When you get married, you agree to share your life with the one you love. However, does getting married mean that you’ll also share other parts of your life, like your credit score?
If your partner has a poor credit score, do you know if that impacts your credit? Here’s what you need to know about your credit after getting married.
Do You Share a Credit Score with Your Spouse After Getting Married?
Even after you’re married, your credit score only reflects your personal debt usage. Remember, a credit score is tied to one specific Social Security number. It doesn’t change after you get married. A credit score can only reflect the debt history of a single individual. Your debt history is tied to your specific SSN, and your spouse’s credit score is linked to their SSN.
Does My Spouse’s Bad Credit Impact My Credit Score?
Since your spouse’s behavior is tied to their SSN, it won’t impact your credit score. Only your debt management can influence your credit score. One exception to this guideline is if you and your spouse apply for and use a joint account, like a mortgage, credit card, or auto loan.

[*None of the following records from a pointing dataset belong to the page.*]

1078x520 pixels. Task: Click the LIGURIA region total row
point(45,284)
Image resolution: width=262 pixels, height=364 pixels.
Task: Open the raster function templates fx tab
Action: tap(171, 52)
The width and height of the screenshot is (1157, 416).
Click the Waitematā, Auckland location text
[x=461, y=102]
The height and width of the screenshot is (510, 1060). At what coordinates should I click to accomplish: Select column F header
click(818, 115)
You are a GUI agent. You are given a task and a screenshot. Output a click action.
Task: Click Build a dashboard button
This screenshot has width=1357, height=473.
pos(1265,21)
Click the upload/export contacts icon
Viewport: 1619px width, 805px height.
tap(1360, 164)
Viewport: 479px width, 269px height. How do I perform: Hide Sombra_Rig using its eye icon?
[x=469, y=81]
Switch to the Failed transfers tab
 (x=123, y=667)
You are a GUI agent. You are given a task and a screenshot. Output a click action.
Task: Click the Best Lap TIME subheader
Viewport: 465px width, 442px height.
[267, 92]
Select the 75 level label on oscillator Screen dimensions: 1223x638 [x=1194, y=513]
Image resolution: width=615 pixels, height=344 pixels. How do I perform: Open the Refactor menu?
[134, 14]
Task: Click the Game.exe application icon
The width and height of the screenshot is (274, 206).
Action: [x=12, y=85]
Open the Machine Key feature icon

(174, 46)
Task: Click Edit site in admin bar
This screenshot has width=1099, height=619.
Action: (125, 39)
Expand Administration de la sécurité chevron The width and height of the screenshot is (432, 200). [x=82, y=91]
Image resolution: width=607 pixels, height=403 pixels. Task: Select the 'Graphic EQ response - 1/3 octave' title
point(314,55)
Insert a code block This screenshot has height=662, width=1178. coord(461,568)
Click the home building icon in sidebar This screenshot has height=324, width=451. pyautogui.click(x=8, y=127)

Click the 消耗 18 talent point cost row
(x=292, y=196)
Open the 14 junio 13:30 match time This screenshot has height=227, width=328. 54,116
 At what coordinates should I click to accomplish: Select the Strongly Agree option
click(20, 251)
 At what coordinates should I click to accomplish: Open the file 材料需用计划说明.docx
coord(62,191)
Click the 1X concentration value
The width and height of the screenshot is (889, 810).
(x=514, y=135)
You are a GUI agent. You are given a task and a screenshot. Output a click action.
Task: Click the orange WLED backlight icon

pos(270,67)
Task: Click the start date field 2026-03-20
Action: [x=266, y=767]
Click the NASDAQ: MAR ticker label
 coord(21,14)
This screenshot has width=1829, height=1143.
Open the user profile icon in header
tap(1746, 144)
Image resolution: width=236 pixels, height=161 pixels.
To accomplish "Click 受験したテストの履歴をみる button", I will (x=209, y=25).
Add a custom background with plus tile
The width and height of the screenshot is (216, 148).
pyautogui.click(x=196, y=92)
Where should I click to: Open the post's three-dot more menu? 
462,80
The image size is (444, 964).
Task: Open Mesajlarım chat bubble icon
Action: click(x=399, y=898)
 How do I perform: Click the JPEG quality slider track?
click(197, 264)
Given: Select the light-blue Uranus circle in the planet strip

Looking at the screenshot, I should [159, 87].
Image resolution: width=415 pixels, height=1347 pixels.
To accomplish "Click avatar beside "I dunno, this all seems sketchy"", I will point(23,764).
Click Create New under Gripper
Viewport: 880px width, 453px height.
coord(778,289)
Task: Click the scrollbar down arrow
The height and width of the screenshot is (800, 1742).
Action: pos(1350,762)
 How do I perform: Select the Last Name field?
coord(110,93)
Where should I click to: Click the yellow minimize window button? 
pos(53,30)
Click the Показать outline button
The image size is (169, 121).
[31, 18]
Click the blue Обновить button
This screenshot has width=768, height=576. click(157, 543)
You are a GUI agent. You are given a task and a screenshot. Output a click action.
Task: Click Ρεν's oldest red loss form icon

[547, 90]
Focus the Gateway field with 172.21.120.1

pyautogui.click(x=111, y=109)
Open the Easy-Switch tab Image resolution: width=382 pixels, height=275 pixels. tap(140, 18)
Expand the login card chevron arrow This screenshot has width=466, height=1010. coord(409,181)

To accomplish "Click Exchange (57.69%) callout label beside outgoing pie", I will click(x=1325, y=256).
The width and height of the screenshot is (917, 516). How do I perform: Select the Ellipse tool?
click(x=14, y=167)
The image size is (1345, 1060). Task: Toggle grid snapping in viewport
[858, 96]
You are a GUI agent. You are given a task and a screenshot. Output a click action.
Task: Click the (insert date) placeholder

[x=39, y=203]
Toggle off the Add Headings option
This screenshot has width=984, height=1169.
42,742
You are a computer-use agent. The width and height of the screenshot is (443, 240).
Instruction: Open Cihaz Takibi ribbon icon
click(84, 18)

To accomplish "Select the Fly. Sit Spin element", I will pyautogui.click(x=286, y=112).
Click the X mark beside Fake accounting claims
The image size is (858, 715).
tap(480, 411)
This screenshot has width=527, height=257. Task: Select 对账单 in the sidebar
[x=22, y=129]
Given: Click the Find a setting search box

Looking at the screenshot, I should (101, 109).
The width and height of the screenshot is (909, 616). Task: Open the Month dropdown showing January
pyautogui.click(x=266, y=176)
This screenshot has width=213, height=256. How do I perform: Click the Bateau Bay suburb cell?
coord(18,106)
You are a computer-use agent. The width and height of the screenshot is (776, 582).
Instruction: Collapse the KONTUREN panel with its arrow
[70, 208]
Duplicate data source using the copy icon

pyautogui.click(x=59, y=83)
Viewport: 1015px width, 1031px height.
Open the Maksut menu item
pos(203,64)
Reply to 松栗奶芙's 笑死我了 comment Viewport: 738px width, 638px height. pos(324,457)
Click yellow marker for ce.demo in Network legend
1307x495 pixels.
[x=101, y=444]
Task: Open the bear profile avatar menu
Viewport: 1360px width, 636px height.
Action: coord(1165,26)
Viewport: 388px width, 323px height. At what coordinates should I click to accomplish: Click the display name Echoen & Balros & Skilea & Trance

A joint account looks at both your and your spouse’s financial information. You and your spouse are both responsible for repaying the debt, so it appears on both of your credit reports. If your spouse is responsible for paying a joint debt and forgets to make the payment, this late payment can be reflected on your credit. Or, if your spouse has asked you to co-sign for a loan, this means you’re now legally responsible for the debt. Again, it can appear on your credit report.
Individual accounts don’t automatically become joint accounts after you get married. They remain individual accounts unless you refinance or replace them with joint accounts.
What Happens to My Credit Score When I Change My Name?
If you change your name after getting married, know that it won’t impact your credit score. Your credit history under your old name remains on your credit report. When you report your name change to your creditors, they report your information using your new name.
It’s common to see both your old and new names on your credit report.
One way to help positively impact your credit scores is actively monitoring your credit. A credit monitoring service can help you keep an eye on your credit report of any inaccuracies or suspicious activity that can be the first sign of identity theft. Credit report monitoring also provides tools that analyze and make recommendation on how to reach your credit goals.